Use the excerpt on standard parenthood to answer the questions below, numbering each answer to match its question.
1. What three stable things does the standard adulthood model include?
2. What do the participants refer to as a security blanket in cases of unsure or small income?
3. Besides financial independence and security, what is the "settled life" also related to?

** Excerpt to read **
..........

Standard parenthood, standard lives Standard parenthood Perhaps notions of good parenthood and the auspicious childhood are part of the explanation of the focus group positioning towards change? Living a comparatively ‘settled’ life means being ready and secure enough to enter parenthood. Responsible and preferable parenthood, as it is pictured in the focus group data, is closely connected to the standard adulthood model (Lee 2001). This model includes stable income, stable accommodation, and a stable romantic relationship. It is argued in the focus groups that this kind of settled life offers the best preconditions for good parenthood and for enduring the strains parenthood may entail. Hobcraft and Kiernan (1995) suggested the following preconditions for young Europeans to enter parenthood: attained education, stable income, satisfying accommodation and a stable relationship. Although the focus group reasoning is partly in accordance with Hobcraft and Kiernan’s suggestion, criteria for entering parenthood are far from set. The data illuminate individual preferences as well as the complex positioning towards meanings of a settled life and material conditions required for entering parenthood. A recurring position is to oppose material preconditions as being essential for taking the decision to try for a child. The participants refer to the social welfare system as being a security blanket in cases of unsure or small income, and they draw on the experiences of friends who have entered parenthood living in less settled circumstances and still managed fine. The ways of entering parenthood are many, although the preferable approach is to have a somewhat stable life. For some, stable and settled mean living in a house, for others it means being as certain as possible that the romantic relationship is going to last. The overall recurring definition of settled in the data is ‘having done other things first’ and having found the proper 194

romantic partner for parenthood, although these notions are also negotiated and opposed by some. The focus group positioning towards standard parenthood is ambivalent. Although connected to financial independence and security, the ‘settled life’ is also related to immobility, restrictions, and being ‘tied down’. Additionally, it may be hard and it may take time to fulfil the criteria of the standard parenthood/adulthood model, as the present focus group data and other studies have indicated (see e.g. Brannen et al. 2002; Hobcraft and Kiernan 1995). And when accomplished, it may be difficult to sustain.

..........

** Data segment **

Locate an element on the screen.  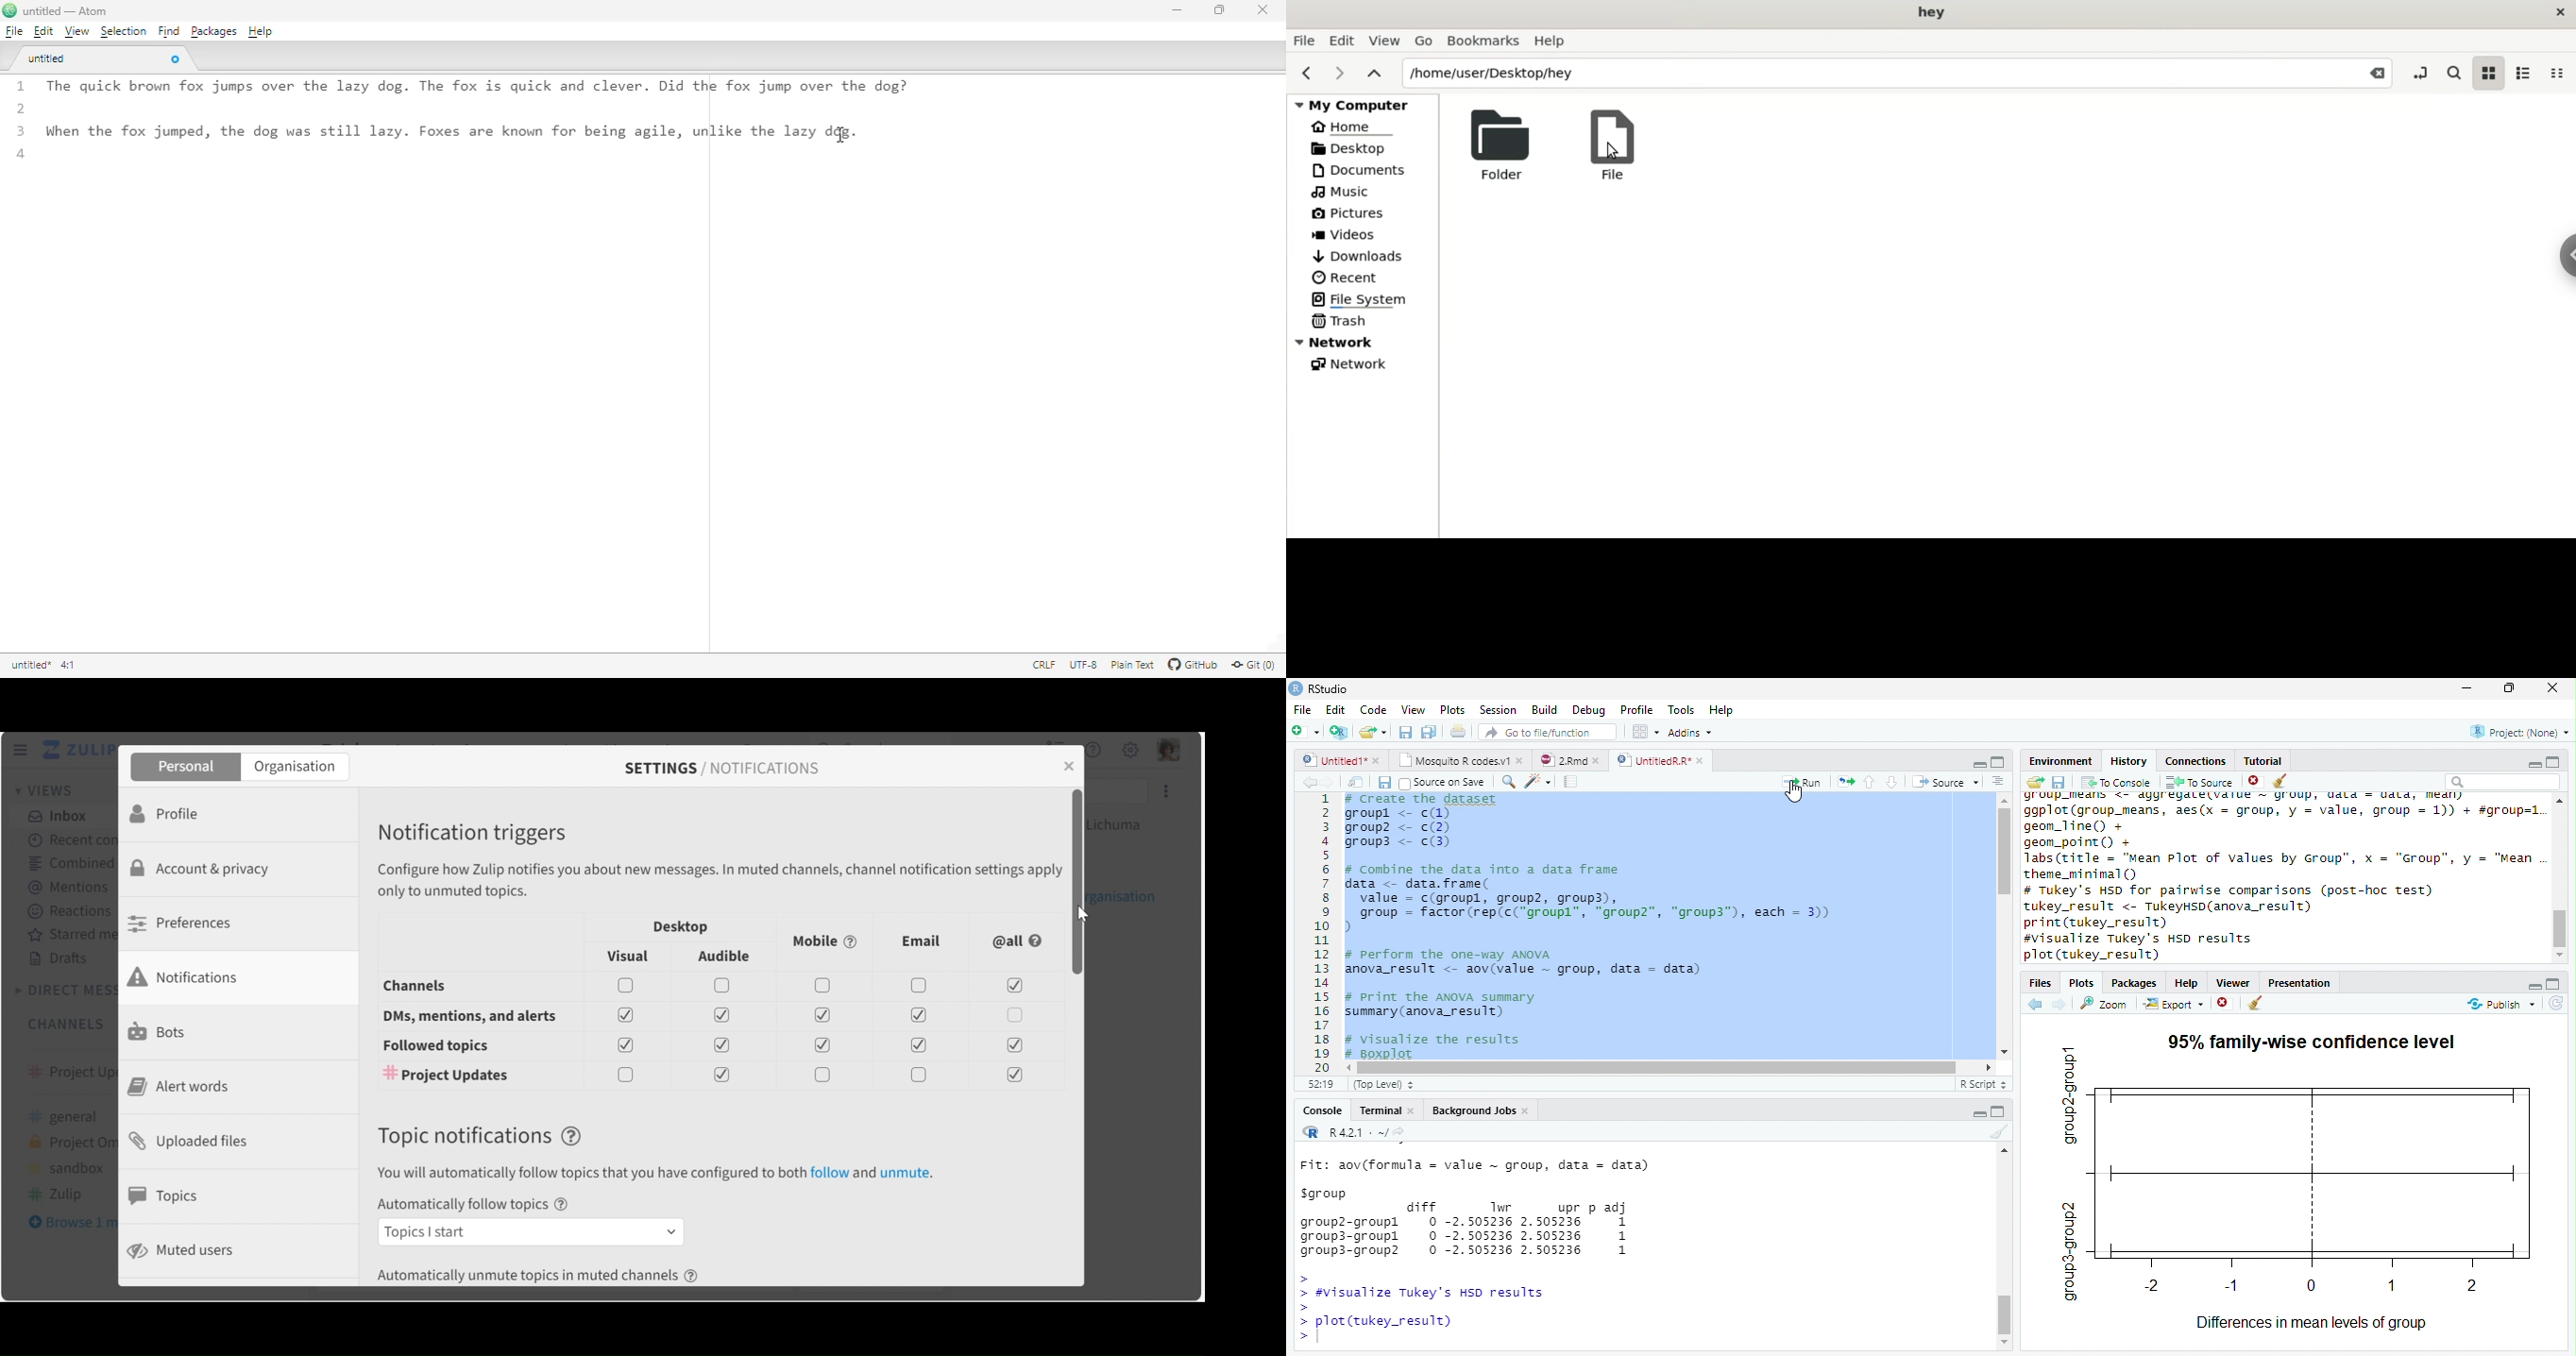
Cursor is located at coordinates (1796, 794).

..........

** Response to the task **
1. Stable income, stable accommodation, and a stable romantic relationship.
2. The social welfare system.
3. Immobility, restrictions, and being "tied down."